“My grief is great. My gratitude is ever-lasting”, said King Juan Carlos I of Spain in a televised speech last night after the death at the age of 81 of Adolfo Suárez, the country’s first democractically elected Prime Minister, who partnered the King in the transition of Spain into a democracy following the end of the Franco dicatorship.
Born on 25 September 1932, Adolfo Suárez González studied law and came to hold several high posts in the Francoist government and the Francoist party, the National Movement. He came to know Prince Juan Carlos while he worked in the state broadcasting company TVE, whose general director he became in 1969, the same year as the Prince was appointed Franco’s successor.
Following Franco’s death and Juan Carlos’s accession to the throne in November 1975, the King made the bold move of appointing Suárez Prime Minister in July 1976. The appointment of a moderate member of the Francoist party caused anger both to the left and the right of the political spectre, but Suárez managed to find a way that made room for reforms without provoking a military reaction from Francoist hardliners.
A democratic general election in June 1977 was won by his centrist alliance, the Union of the Democratic Centre. The transition continued with the introduction of a democractic Constitution, passed by both houses of parliament in October 1978 and in a referendum the following December.
Suárez won another general election in March 1979, but in the ordinary circumstances that now reigned Suárez distanced himself from everyday politics and rarely appeared in Parliament.
He was, however, present in Parliament on 23 February 1981, a month after his resignation as Prime Minister, when the chamber was stormed by armed soldiers in a military coup that failed, and drew admiration as one of only three MPs who refused to obey the putschists’ order to lie down on the floor and remained in his seat.
The year after his resignation, Suárez formed a new parti, the Democractic and Social Centre, but won only two seats in Parliament in the next election. He retired from politics in 1991. During the past decade he suffered from Alzheimer’s disease and was, according to his son, unable to remember that he had been Prime Minister.
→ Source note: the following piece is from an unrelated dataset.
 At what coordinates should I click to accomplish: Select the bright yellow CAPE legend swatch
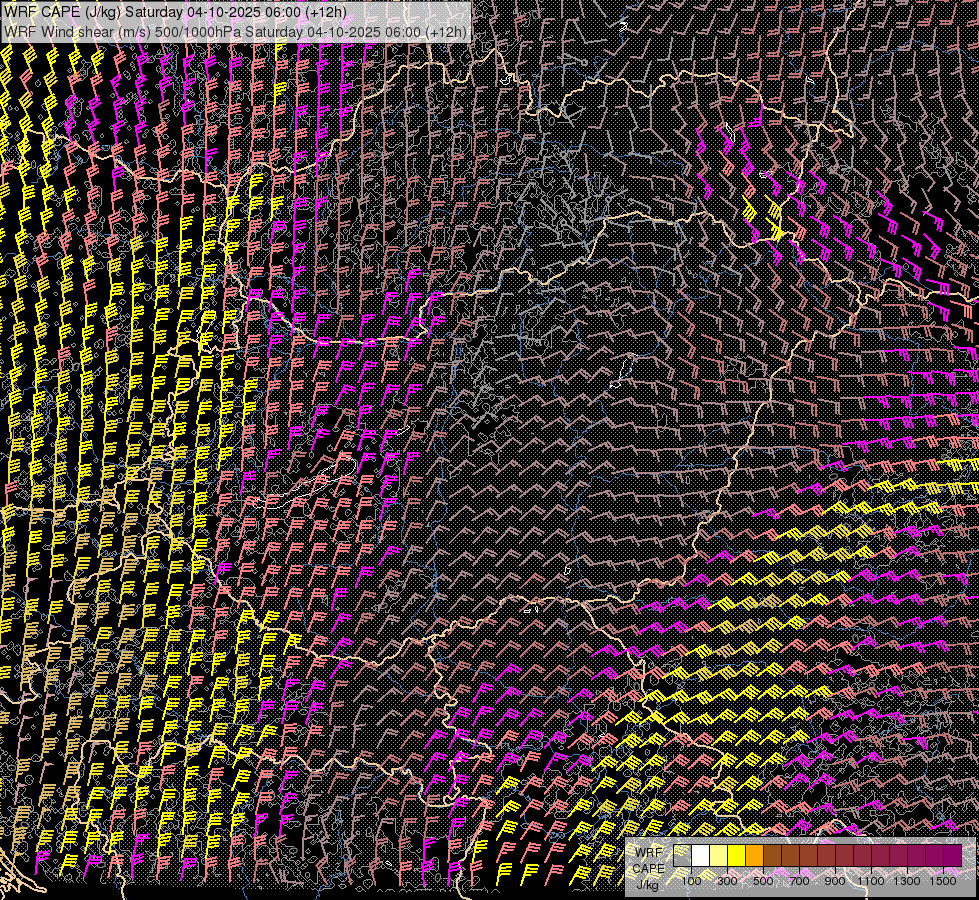(736, 856)
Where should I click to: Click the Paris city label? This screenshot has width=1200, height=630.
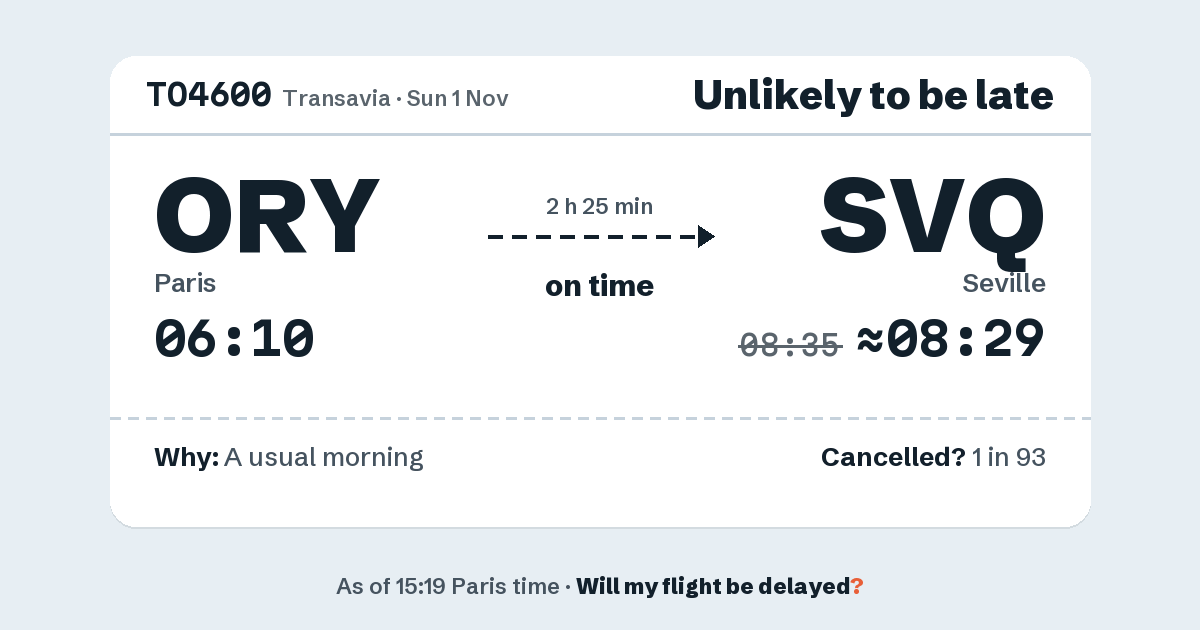[x=185, y=283]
King Juan Carlos showered honours over the man who led Spain’s transition to a democracy. He received the Grand Cross of the Order of Carlos III in 1978 and was created Duke of Suárez and a Grandee of Spain upon his resignation in 1981. In 2007 he was made a Knight of the ancient Order of the Golden Fleece and was posthumously awareded the Grand Cross Collar of the Order of Carlos III when King Juan Carlos, Queen Sofía and Princess Elena paid their respects at his lying-in-state in the Parliament building in Madrid earlier today.